■ Work to do
1 – For the article on Stelia Aerospace, state whether each statement agrees with the text. Answer yes or no, and quote the deciding words. (a) Stelia Aerospace was formed by merging Aerolia and SOGERMA. (b) SOGERMA was founded in 1932. (c) Aerolia was spun off from Airbus France's seating activities.
2 – According to the article on Stelia Aerospace, which industrial plants did the founding of Aerolia involve?
3 – From the article on Stelia Aerospace, transcribe the passage from "Aerolia SA was" up to and including "office in Toulouse.".
======== Extract provided ========
Stelia Aerospace
- Formerly: Aerolia / Sogerma
- Type: Société par actions simplifiée
- Industry: Aeronautics
- Founded: 1 January 2015
- Headquarters: Toulouse, France
- Area served: Worldwide
- Key people: Cédric Gautier, CEO
- Services: Aerostructures, Airline seats
- Revenue: (€2.2 Billion (2017))
- Number of employees: 7,000 (as at 2019)
- Parent: Airbus
- Website: www.stelia-aerospace.com

= Stelia Aerospace =

French aerospace company

Stelia Aerospace (stylized STELIA Aerospace) is an aerospace company headquartered in Toulouse, France. It specializes in designing and manufacture of aerostructures, pilot seats and premium class passenger seats, mainly for the commercial aviation sector.

Stelia Aerospace was created on 1 January 2015 by the merger of two Airbus business units: Aerolia and SOGERMA. The company is a wholly owned subsidiary of Airbus.

== History ==

Stelia Aerospace traces its origins to the merger of two companies, SOGERMA and Aerolia. SOGERMA (Société girondine d’entretien et de réparation de matériel aéronautique) was a French company founded in 1924 amid the early days of aviation.

Prior to its restructuring in 2006, the company largely focused on maintenance, repair and overhaul (MRO), but subsequently directed its resources to its specialist aerostructures and seating activities.

Aerolia SA was founded on 1 January 2009 as a spin-off of Airbus France's aerostructures activities. This involved the Méaulte and Saint-Nazaire industrial plants, along with a design office in Toulouse.
======== Information provided ========
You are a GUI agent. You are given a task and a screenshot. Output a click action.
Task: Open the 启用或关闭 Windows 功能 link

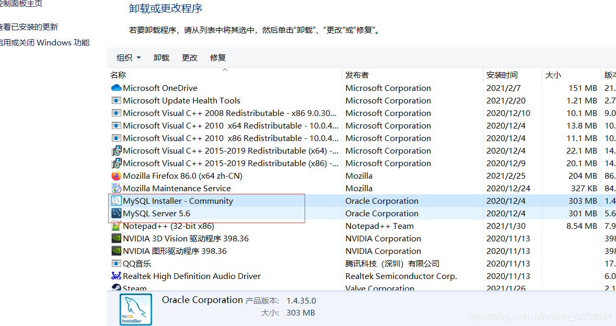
========
■ Answers given
1 –
(a) Yes: "created on 1 January 2015 by the merger of two Airbus business units: Aerolia and SOGERMA."
(b) No: "founded in 1924 amid the early days of aviation."
(c) No: "a spin-off of Airbus France's aerostructures activities."

2 – The Méaulte and Saint-Nazaire industrial plants.

3 –
Aerolia SA was founded on 1 January 2009 as a spin-off of Airbus France's aerostructures activities. This involved the Méaulte and Saint-Nazaire industrial plants, along with a design office in Toulouse.